The discovery is described in a paper, "Ligand-induced Structural Changes of Thiolate-capped Gold Nanoclusters Observed with Resistive-pulse Nanopore Sensing," by Reiner and physics professor Massimo F. Bertino, Ph.D., along with VCU students Bobby Cox, Peter Wilkerson and Patrick Woodworth, published in the Journal of the American Chemical Society.
"This is new because there really aren't many ways to detect these changes on a single particle in real time," Reiner said. "This opens the door to observe all kinds of interesting phenomenon on nanosurfaces, which is an area of great interest to many chemists in both applied and pure research areas."
The research sheds new light on the activity of clusters, which are extremely reactive objects and are considered to be interesting for catalysis, or the acceleration of a chemical reaction by a catalyst.

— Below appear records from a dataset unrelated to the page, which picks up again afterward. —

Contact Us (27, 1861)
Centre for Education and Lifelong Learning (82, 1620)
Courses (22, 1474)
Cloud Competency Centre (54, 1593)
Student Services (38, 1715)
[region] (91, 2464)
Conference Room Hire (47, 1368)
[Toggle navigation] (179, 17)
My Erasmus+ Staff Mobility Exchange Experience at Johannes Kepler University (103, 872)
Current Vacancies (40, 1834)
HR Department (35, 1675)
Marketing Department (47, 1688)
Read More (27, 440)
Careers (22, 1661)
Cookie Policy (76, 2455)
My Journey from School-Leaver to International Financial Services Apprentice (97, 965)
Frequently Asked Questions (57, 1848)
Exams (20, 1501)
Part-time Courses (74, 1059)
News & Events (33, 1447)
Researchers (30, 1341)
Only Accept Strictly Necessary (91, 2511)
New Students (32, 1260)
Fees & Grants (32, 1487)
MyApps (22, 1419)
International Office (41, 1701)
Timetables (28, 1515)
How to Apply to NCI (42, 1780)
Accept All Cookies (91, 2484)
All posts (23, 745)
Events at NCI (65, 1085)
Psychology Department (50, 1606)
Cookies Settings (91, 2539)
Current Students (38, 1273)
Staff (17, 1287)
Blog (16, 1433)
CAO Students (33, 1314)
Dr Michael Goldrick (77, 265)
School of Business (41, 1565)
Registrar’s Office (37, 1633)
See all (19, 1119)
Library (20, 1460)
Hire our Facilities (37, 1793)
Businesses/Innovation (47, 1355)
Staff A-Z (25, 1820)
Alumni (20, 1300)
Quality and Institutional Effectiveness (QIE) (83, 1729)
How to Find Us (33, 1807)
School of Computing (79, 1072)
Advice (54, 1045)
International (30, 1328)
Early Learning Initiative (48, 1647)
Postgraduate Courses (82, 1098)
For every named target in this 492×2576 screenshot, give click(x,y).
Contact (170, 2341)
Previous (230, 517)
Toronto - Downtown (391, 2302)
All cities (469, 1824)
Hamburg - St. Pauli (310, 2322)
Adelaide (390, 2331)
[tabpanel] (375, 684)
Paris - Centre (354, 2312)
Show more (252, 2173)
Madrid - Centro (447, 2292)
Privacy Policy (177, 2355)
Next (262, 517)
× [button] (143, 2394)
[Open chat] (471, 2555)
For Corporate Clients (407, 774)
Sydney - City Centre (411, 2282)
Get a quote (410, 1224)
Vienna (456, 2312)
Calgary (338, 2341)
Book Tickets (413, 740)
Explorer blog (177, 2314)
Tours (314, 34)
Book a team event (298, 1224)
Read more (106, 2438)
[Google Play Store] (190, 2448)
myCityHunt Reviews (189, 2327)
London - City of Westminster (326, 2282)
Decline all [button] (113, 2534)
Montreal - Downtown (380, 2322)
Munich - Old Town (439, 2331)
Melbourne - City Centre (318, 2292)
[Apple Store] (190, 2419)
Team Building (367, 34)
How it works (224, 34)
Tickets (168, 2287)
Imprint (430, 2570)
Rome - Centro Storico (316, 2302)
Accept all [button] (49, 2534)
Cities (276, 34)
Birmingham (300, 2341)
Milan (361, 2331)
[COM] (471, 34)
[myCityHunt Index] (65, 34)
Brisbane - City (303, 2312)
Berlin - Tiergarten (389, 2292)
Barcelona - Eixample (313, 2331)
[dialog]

"Understanding how molecules behave on a nanocluster helps [our] understanding of their catalytic properties," Bertino said. "To date, people thought that molecules were kind of stationary on cluster surfaces. Our experiments show that molecules, instead, change their configuration and position at a very fast pace. This opens new perspectives for the chemistry of these things."
The team's findings could lead to exciting new discoveries, Bertino said.
"There are several possible alleys that open now. One is to look at cluster growth. Nobody has a good grasp on how these things come into existence. Another one is to help tune their properties," he said. "To date, people grow these things and make them reactive, but it's not always clear how this happens. Essentially, darts are thrown at the problem and one hopes that one of them sticks. This work allows us to look at a single cluster of a well-defined size and lets us mess with it by varying one parameter at a time."
By getting a better look at these clusters and how they behave, the researchers hope to gain a better understanding of how catalysts could be improved for more efficient drug discovery and synthesis.